The study is published in Nature Nanotechnology.

In a separate study, published in the British Journal of Cancer, a non-pathogenic strain of Salmonella typhimurium has been used to deliver the cytotoxic protein, tumor necrosis factor-related apoptosis-inducing ligand (TRAIL) directly to solid tumours. S. typhimurium were engineered to secrete murine TRAIL under control of the radiation-inducible RecA promoter which activates when cells experience DNA damage. Common bacteria such as Salmonella and Escherichia favour the microenvironment of solid tumours over normal tissue and when the modified S. typhimurium were injected into mice with mammary tumours they localized to the tumour.
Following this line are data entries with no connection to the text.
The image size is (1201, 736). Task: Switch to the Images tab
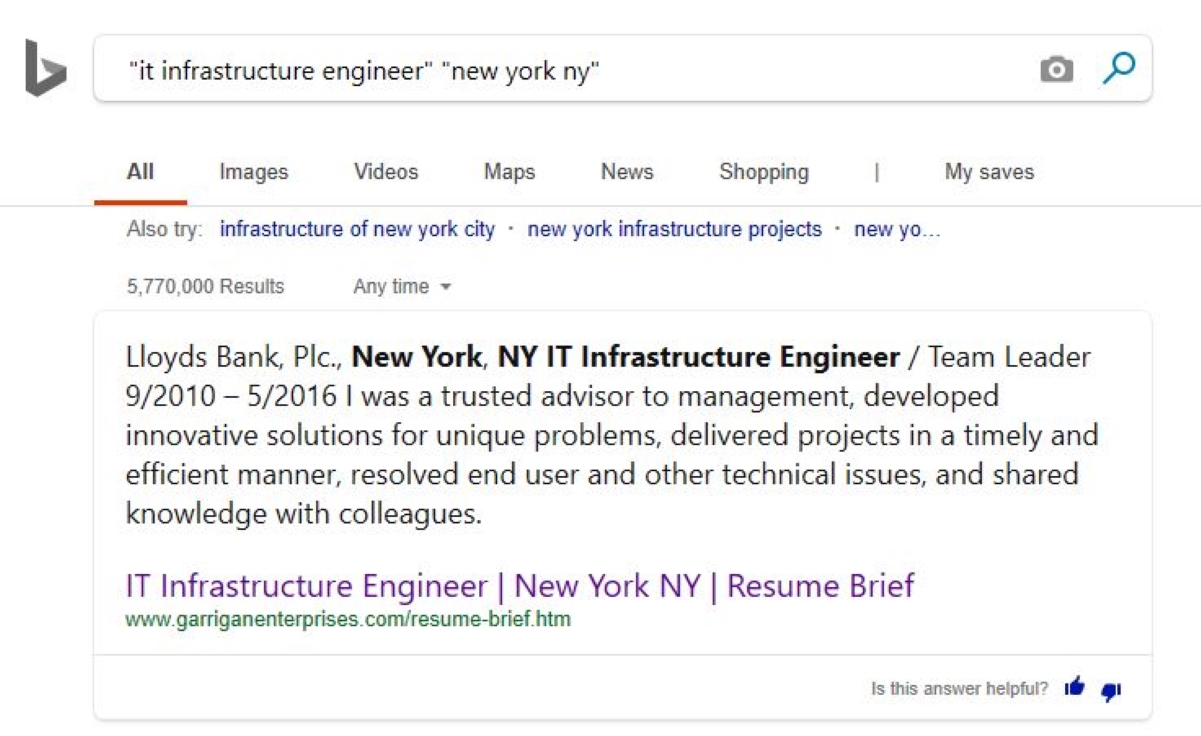pos(253,172)
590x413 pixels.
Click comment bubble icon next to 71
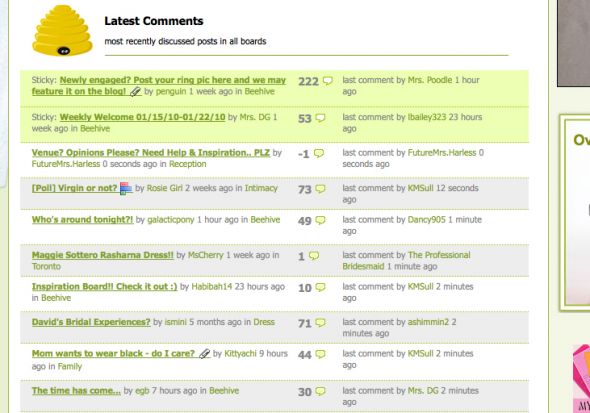pos(320,322)
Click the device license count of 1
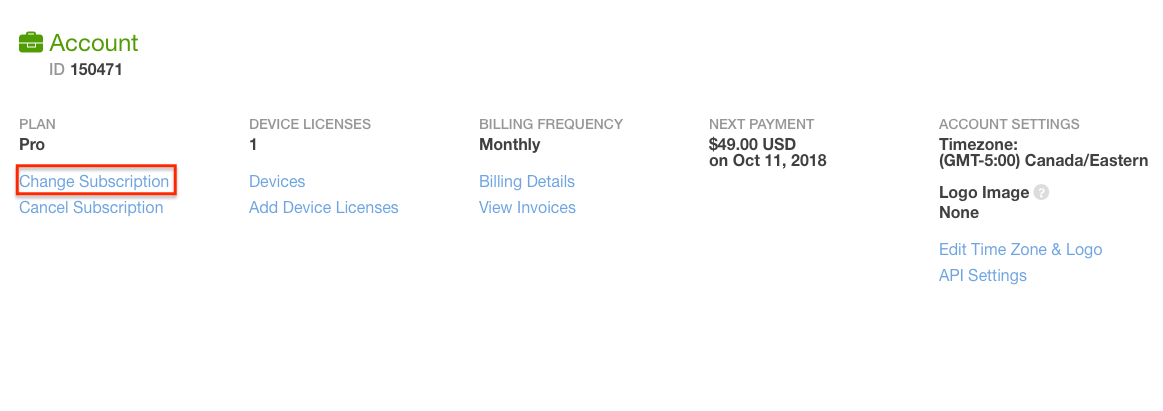 coord(253,145)
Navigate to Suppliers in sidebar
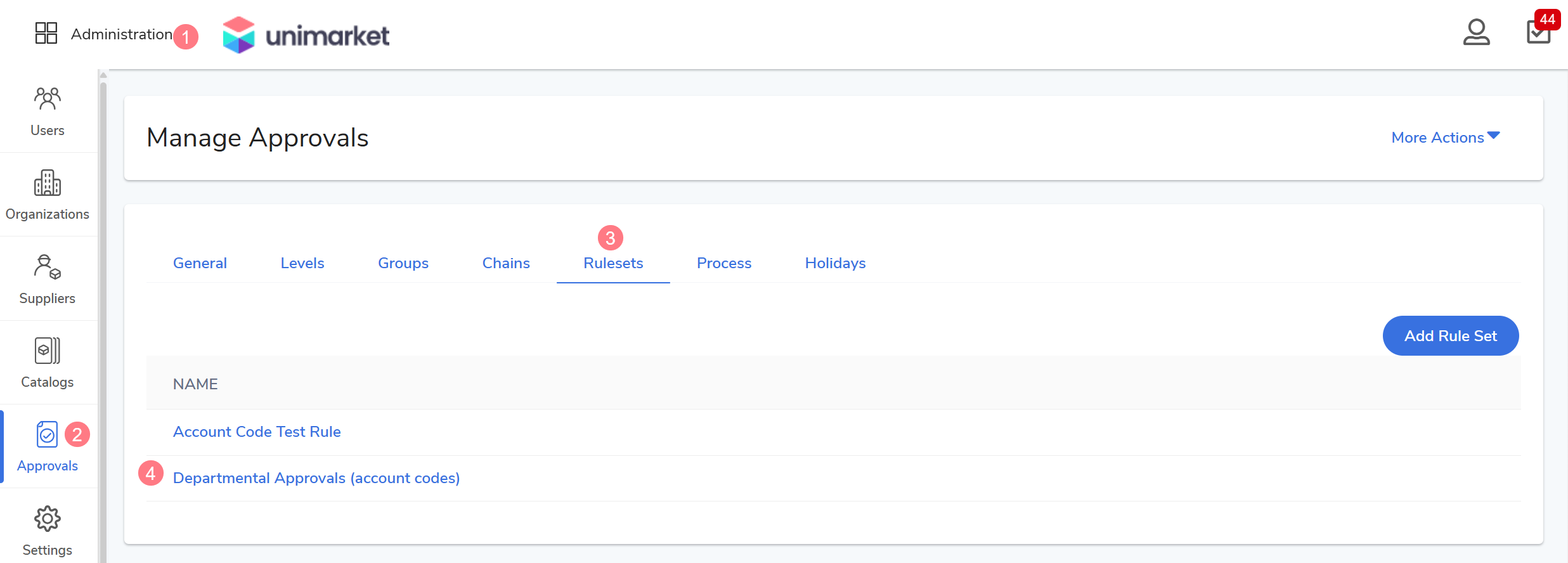This screenshot has width=1568, height=563. click(48, 280)
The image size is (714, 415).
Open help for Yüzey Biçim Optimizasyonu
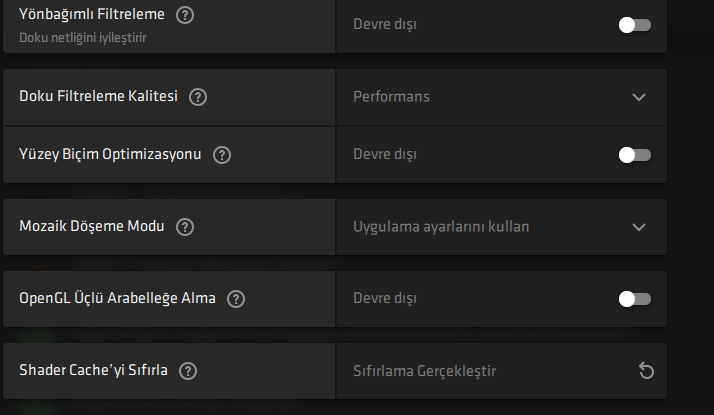tap(222, 155)
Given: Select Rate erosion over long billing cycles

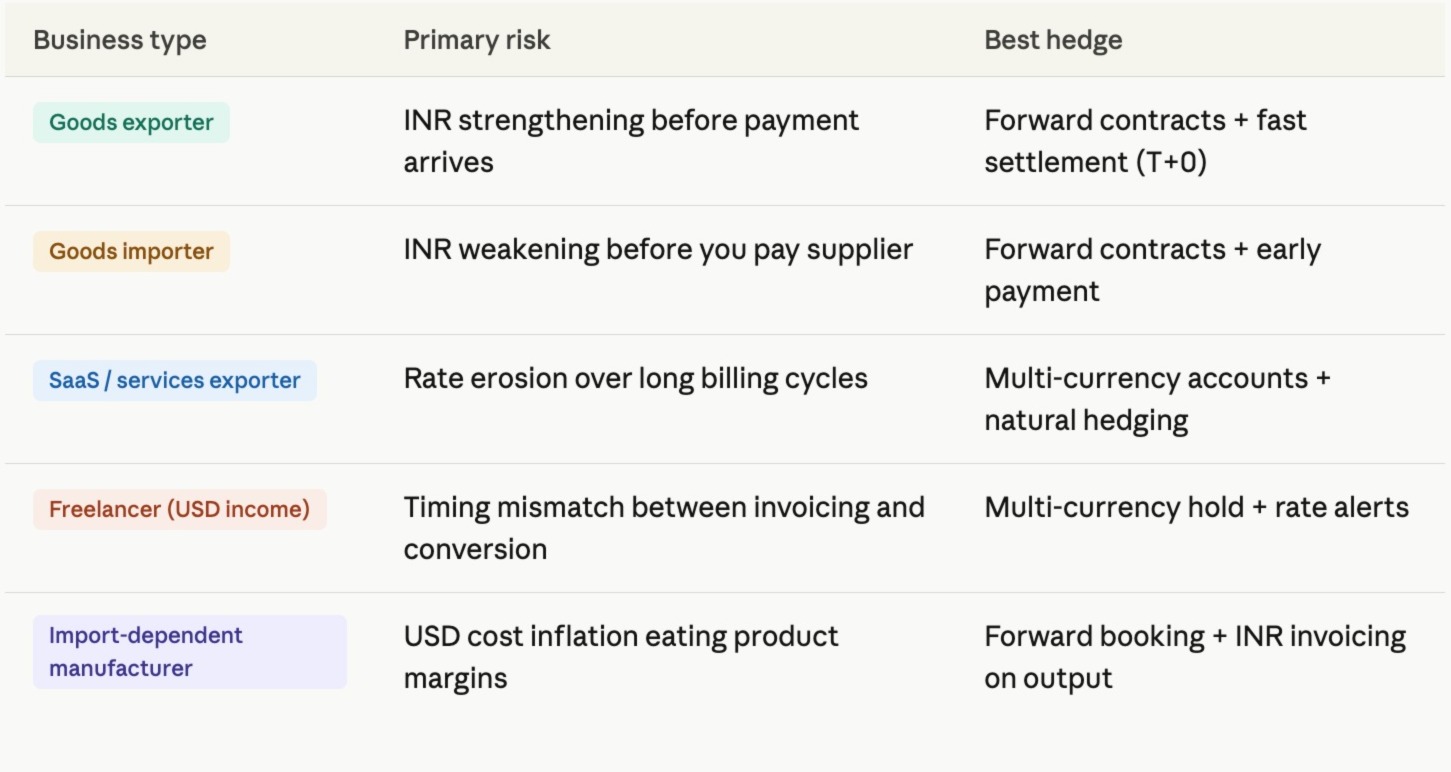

After 48 hours, the bacteria had multiplied to about 10 million per tumour and the mice were exposed to a very low dose of γ-radiation. The resulting mild DNA damage (single-stranded breaks) activated RecA and initiated synthesis of TRAIL which is highly toxic to cancer cells. Mice that received two low dose radiation treatments had the best result since TRAIL clears quickly and its release must be regularly re-stimulated for best effect; repeated dosing with modified S. typhimurium in conjunction with low dose radiation improved the 30-day survival from 0 to 100%.

The researchers hope that, once the technique is fully developed, spatial and temporal control of the release of cytotoxic agents will provide enhanced efficacy while limiting toxicity.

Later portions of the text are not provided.